PASSAGE TO READ —
BEGIN

# IGF-1



## jordan_ (Mar 5, 2011)

Has anyone ever used IGF-1. I've been hearing great things about this peptide especially when used alongside an aas course


----------



## jordan_ (Mar 5, 2011)

Bump


----------



## yannyboy (Jun 20, 2009)

I've heard it's hard to get a good genuine IGF-1 these days, I would run HGH if I was you


----------



## jordan_ (Mar 5, 2011)

Isn't hgh ran with slin?

And it's quite pricey aswell yanny isn't it?


----------



## yannyboy (Jun 20, 2009)

jordan_ said:


> Isn't hgh ran with slin?
> 
> And it's quite pricey aswell yanny isn't it?


HGH doesn't have to be run with slin, it is pricey but you pay for what you get!


----------



## dusher (Jul 8, 2008)

I would research into hyperplasia mate as this is what IGF-1 creates. Although using HGH or GHRP2+Mod GRF will increase IGF-1 release also. I don't have personal experience with it but I expect it wouldn't show instant results as you need to think of the time it takes for the cells to mature. It still interests me as its site injected, was thinking about running it to bring on lagging body parts.


----------



## jordan_ (Mar 5, 2011)

Ye you wouldn't see immediate results bit I've read good results after a month or so when the new cells have grown


----------



## tprice (Aug 28, 2011)

also very interested!

just wouldnt know if i was buying legit stuff!


----------



## yannyboy (Jun 20, 2009)

Jordan, you're 22 years old, you should have enough natural growth hormone at the moment!!


----------



## jordan_ (Mar 5, 2011)

Im not looking for it now researching for future mate. But IGF-1 creates new cells you can never have enough of those lol


----------



## lewishart (Mar 13, 2012)

IGF1 like slin can make you go hypo mate, so you need to know what your doing and how to manage your carbs so you dont go into a coma and potentially die.

END

DATA —
BEGIN

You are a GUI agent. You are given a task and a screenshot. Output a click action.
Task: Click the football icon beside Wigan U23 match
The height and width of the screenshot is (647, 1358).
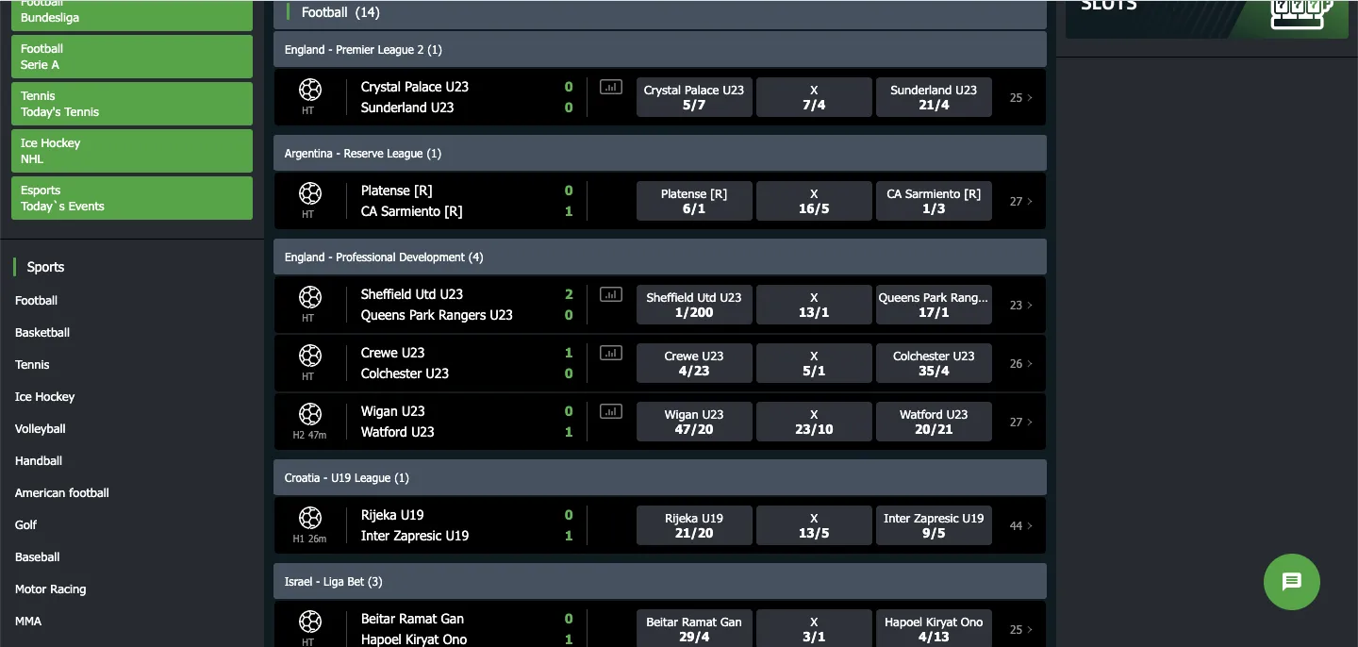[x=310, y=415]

END

EXPLORE THE MATERIAL —
A. Retype part of the IGF-1 forum thread word for word. Begin at the words "just wouldnt know" and stop after "at the moment!!".
B. In the IGF-1 forum thread, what does dusher say IGF-1 creates?
C. Carry on the IGF-1 forum thread from its last post onward.

RESPONSES BY TASK —
A.
just wouldnt know if i was buying legit stuff!


----------



## yannyboy (Jun 20, 2009)

Jordan, you're 22 years old, you should have enough natural growth hormone at the moment!!

B. Hyperplasia.

C.
The stuff can be very very rewarding in terms of gains, like insulin, but the risk are there and you need to be on point about your BG throughout the day, especially in a few hours after your jab.

IGF1 is expensive stuff also. If you could source some insulin, its very cheap and you can gain a lot of size with it providing your diet is good of course.


----------



## dusher (Jul 8, 2008)

lewishart said:


> IGF1 like slin can make you go hypo mate, so you need to know what your doing and how to manage your carbs so you dont go into a coma and potentially die.
> 
> The stuff can be very very rewarding in terms of gains, like insulin, but the risk are there and you need to be on point about your BG throughout the day, especially in a few hours after your jab.
> 
> IGF1 is expensive stuff also. If you could source some insulin, its very cheap and you can gain a lot of size with it providing your diet is good of course.


Did not know this. Can you explain why you would go hypo from IGF-1?


----------



## lewishart (Mar 13, 2012)

dusher said:


> Did not know this. Can you explain why you would go hypo from IGF-1?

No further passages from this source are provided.